# How to complete this task
Tell how many lines in the following entries include the word "panel", giving the figure alone.

# Material shown
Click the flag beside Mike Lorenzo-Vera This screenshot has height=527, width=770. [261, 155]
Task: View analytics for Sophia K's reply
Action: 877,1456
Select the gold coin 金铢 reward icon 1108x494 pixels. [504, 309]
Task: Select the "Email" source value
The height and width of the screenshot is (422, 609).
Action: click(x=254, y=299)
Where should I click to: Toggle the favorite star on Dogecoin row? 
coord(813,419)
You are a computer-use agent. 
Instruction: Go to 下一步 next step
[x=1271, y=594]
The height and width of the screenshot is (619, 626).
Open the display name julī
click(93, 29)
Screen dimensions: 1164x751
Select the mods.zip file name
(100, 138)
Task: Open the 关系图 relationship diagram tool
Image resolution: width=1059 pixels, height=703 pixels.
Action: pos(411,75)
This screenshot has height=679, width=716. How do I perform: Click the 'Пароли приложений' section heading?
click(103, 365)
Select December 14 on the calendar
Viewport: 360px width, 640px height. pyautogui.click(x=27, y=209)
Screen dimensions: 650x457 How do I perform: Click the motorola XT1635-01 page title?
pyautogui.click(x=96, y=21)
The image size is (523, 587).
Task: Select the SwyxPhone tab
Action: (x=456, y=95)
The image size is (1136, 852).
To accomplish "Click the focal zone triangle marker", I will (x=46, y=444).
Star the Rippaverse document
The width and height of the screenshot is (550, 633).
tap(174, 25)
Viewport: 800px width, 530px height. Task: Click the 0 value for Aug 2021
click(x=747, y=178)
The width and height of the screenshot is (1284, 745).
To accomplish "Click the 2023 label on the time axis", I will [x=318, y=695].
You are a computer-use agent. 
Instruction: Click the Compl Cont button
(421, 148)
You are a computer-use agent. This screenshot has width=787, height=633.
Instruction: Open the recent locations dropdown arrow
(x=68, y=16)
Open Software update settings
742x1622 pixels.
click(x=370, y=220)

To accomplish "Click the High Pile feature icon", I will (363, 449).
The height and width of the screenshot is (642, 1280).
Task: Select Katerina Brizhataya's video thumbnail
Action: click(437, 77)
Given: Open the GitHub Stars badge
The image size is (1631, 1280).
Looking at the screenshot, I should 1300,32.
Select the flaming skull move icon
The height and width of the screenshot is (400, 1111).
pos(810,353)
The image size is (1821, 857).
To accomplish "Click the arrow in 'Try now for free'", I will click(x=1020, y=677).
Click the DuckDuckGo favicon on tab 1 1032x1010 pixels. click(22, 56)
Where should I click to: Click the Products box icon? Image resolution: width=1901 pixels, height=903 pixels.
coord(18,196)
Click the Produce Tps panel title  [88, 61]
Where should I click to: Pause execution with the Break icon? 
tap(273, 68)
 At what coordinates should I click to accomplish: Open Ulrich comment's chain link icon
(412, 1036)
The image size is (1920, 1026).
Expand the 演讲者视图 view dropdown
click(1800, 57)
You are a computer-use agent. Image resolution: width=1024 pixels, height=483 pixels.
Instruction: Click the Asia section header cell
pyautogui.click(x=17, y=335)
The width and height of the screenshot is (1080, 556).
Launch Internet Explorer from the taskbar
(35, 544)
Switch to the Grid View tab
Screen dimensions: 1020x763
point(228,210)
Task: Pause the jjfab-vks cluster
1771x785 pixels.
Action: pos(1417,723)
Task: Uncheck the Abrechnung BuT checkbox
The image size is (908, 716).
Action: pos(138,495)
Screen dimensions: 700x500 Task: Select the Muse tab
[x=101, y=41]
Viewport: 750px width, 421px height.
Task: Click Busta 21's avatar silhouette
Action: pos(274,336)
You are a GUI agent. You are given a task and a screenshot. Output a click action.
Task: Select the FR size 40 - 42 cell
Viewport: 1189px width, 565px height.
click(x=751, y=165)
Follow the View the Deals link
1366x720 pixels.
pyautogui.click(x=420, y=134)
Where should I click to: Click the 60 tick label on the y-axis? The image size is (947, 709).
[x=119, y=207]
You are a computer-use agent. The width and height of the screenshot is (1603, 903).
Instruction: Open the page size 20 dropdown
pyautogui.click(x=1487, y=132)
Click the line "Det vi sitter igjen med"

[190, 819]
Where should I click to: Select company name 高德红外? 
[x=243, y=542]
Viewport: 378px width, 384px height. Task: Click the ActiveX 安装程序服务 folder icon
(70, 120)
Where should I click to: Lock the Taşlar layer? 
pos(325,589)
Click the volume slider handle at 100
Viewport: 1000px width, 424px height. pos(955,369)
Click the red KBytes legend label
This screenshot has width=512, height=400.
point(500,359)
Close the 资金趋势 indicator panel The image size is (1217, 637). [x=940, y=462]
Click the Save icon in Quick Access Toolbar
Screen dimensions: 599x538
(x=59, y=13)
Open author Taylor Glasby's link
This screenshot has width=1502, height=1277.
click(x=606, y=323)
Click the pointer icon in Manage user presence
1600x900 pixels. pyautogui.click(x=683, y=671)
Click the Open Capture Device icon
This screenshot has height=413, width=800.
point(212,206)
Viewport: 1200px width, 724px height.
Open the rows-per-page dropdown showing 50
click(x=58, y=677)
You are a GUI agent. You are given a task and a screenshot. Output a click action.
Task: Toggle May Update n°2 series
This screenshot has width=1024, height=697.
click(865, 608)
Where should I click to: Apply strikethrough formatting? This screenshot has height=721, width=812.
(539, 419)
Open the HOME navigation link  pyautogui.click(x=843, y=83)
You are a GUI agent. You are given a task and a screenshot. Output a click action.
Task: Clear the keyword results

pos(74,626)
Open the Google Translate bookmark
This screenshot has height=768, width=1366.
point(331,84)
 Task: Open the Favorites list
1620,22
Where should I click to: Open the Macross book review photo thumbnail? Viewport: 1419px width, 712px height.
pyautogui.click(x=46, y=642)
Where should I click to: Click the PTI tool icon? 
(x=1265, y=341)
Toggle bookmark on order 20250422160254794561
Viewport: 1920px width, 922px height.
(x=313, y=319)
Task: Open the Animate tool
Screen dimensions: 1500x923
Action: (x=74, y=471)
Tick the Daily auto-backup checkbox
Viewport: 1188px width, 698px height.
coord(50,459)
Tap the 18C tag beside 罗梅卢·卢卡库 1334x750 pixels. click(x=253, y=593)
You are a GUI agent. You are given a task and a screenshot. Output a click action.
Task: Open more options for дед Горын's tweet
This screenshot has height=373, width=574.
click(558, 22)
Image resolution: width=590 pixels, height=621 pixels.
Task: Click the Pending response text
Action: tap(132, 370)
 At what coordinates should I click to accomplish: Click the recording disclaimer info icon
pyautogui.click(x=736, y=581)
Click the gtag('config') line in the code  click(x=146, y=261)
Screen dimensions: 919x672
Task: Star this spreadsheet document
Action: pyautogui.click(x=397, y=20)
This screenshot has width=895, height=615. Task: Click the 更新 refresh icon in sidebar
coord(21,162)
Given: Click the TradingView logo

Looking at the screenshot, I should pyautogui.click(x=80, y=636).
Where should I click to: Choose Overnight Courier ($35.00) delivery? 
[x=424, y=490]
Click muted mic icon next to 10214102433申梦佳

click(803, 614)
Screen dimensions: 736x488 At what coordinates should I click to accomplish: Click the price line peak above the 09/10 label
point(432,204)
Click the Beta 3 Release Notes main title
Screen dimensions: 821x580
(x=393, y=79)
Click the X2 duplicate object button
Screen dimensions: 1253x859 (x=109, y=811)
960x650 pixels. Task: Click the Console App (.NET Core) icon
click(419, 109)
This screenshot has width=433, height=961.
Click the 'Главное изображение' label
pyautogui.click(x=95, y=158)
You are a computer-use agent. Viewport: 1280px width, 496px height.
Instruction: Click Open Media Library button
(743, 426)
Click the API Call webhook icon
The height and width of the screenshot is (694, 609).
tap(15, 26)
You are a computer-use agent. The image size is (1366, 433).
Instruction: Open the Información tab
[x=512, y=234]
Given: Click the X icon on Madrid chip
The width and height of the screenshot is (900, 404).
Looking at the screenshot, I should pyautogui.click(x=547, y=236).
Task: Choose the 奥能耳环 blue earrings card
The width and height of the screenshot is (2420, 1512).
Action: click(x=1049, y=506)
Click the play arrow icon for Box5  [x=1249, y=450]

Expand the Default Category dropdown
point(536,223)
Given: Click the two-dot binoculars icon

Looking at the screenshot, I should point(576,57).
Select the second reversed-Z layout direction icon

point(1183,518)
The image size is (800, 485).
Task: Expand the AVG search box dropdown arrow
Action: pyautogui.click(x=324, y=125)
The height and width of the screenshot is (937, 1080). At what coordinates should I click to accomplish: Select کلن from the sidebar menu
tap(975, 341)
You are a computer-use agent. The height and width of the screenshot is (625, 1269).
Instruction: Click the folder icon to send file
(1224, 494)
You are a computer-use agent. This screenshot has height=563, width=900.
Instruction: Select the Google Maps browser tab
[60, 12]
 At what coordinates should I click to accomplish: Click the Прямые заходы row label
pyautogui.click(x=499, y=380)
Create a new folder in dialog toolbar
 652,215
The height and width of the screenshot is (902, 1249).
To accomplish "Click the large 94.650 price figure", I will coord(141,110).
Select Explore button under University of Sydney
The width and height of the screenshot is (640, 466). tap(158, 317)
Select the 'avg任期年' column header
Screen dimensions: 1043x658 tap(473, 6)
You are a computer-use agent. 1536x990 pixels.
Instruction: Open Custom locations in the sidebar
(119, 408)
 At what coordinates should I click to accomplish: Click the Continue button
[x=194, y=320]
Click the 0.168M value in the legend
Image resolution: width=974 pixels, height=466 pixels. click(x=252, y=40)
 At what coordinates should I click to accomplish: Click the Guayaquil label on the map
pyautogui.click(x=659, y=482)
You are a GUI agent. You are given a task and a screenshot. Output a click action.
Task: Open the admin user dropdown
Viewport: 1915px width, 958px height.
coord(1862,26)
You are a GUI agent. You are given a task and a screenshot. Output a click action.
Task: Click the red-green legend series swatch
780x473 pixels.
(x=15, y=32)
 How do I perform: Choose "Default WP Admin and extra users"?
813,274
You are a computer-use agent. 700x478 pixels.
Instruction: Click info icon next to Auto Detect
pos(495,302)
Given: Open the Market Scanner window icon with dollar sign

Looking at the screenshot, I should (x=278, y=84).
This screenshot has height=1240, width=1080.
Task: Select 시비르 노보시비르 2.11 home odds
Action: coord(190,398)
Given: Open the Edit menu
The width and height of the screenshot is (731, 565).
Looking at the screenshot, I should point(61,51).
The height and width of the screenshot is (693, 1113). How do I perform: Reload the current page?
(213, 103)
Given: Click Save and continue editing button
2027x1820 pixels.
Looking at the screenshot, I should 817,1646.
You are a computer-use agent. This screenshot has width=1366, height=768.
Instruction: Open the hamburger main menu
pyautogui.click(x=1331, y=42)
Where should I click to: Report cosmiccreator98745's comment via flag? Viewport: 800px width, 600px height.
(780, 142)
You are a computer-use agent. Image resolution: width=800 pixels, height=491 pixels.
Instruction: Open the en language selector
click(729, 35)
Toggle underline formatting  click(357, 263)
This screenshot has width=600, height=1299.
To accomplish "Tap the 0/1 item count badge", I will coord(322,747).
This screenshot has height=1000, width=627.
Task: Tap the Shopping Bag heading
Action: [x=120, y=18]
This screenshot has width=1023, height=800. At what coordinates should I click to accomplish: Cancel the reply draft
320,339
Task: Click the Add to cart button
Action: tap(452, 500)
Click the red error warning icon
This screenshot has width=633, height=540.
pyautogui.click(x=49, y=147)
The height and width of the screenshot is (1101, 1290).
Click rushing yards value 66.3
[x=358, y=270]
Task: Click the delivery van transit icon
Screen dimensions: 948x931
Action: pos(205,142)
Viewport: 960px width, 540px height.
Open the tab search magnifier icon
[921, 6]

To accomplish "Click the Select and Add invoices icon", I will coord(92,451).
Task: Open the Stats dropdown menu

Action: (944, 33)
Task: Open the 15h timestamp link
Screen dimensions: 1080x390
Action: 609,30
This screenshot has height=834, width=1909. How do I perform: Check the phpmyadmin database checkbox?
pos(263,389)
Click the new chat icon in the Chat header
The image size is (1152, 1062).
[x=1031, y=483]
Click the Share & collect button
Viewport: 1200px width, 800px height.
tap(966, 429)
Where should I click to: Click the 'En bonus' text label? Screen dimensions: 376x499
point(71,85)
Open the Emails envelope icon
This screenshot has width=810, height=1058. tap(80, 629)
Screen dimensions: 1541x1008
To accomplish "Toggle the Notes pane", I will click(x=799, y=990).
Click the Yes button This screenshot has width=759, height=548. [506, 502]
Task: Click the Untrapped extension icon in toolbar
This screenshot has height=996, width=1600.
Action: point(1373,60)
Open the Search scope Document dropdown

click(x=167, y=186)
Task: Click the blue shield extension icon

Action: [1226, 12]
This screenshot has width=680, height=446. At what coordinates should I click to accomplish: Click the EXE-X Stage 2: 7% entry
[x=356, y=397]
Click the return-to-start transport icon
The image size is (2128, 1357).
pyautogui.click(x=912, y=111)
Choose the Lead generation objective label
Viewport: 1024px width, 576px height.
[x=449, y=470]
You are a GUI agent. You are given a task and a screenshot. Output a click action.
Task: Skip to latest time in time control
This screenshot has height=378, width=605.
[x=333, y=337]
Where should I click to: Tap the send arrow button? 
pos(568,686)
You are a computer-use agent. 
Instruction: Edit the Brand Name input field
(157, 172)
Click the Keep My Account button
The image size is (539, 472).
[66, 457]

# Task answer
2